Monday, July 02, 2007

A Farewell to Arms thoughts

I finished reading "A Farewell to Arms" by Ernest Hemingway a few days ago. A perfect title for a peace-lover like me, but that's not the point. If you think you might read this book and don't know the plot I wouldn't read this post.

The book is set in WWI Italy where the main character, Frederic Henry, is an American lieutenant serving with the Italians and leading a group of ambulances taking injured men back from the front. He has a charming wit and makes many friends near the beginning of the book and begins to use that charm on an English girl named Catherine who is a nurse. They begin a coy sort of romance just behind the front between Italy and Austria.

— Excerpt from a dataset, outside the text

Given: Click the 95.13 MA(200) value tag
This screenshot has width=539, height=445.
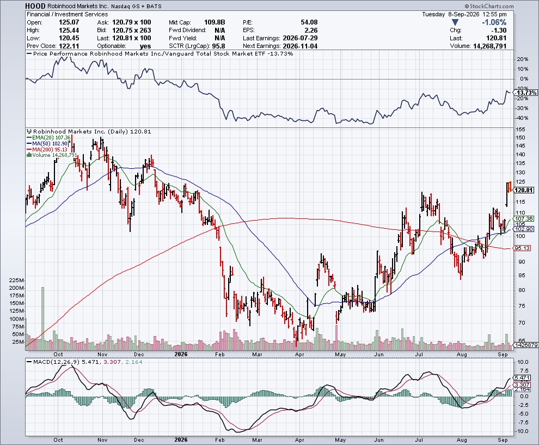Looking at the screenshot, I should point(523,248).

Then Henry or Tenente as he is called in the book is sent to the front and his leg gets badly wounded by shrapnel from an artillery explosion. He then gets sent back to Milan to a hospital and Catherine is sent there as a nurse. They fall deeply in love and are constantly drinking - to the point where he becomes jaundiced. It's the sort of drinking that sounds very romantic - different Italian wines and brandies and vermouth in cafes and ristorantes. But its all the time throughout the book. They find out that Catherine is pregnant just before he is sent back to the front. While up there, a massive retreat is ordered for the Italians. While he is retreating with his men many bad things happen and he is separated from all but a few. While they are crossing a bridge into a city while marching with hundreds of other soldiers he notices that all the officers are being taken to the side and "questioned." It turns out that people don't like the idea of a retreat and are forming a new army and killing all the officers. Henry escapes by jumping into the river and then gets on a train and hides. He makes it back to Milan to find out that Catherine is in a small village near the border of Switzerland and Italy. He goes there and before he is arrested they both escape in a rowboat across a lake into Switzerland. She is drinking with him and helping row the boat.

They make it to Switzerland and are living happily, deeply in love, continuing to drink fancy wine and have a romantic life until it comes time to have the baby. They head to the hospital where she excessively takes the "gas" for pain. The doctor declares that she must have a c-section after her blood pressure drops drastically (remember this is WWI).

The baby is delivered dead and shortly thereafter Catherine dies. The End.


This book was superbly written and it was so fun to listen in on the playful conversations between Henry and Catherine. Henry overcomes so many difficulties - being at the front of WWI, getting a huge leg injury, going back to the front, escaping assassination, finding his love, rowing 28 km across a lake at night in the rain to escape, AND THEN THE GIRL AND THE BABY DIE!!


It was so frustrating. It turns out that Hemingway was a huge drinker, served in WWI, and ended up committing suicide later in life.

It's so sad that people will throw away brilliant gifts and beautiful relationships for the love of alcohol and self.

Great book, but like many other great books, very frustrating. This is a picture of Ernest Hemingway in Milan in 1918.
Hemingway in Milan, 1918


Melissa Brosch said...

Sad story, but I am happy to see you breaking away from those lame science fiction and settling into a good classic/romance novel. :). You're so sensitive Eric.

And I'm pretty sure they made a movie after Ernest Hemingway's life/this book. Sandra Bullock and that hot guy was in it. I cried my eyes out!

Eric Wakeling said...

Thank you Melissa for being the only one to comment on my literary post.

Anonymous said...

Yes, but remember the REAL story behind this book. His relationship with Red Cross nurse Agnes Von Kurowsky. She destroyed him so I can see him killing her in the book. LOL

You should read, 'Hemingway In Love and War - The Lost Diary Of Agnes Von Kurowsky' by Henry S. Villard and James Nagel It makes this book make much more sense.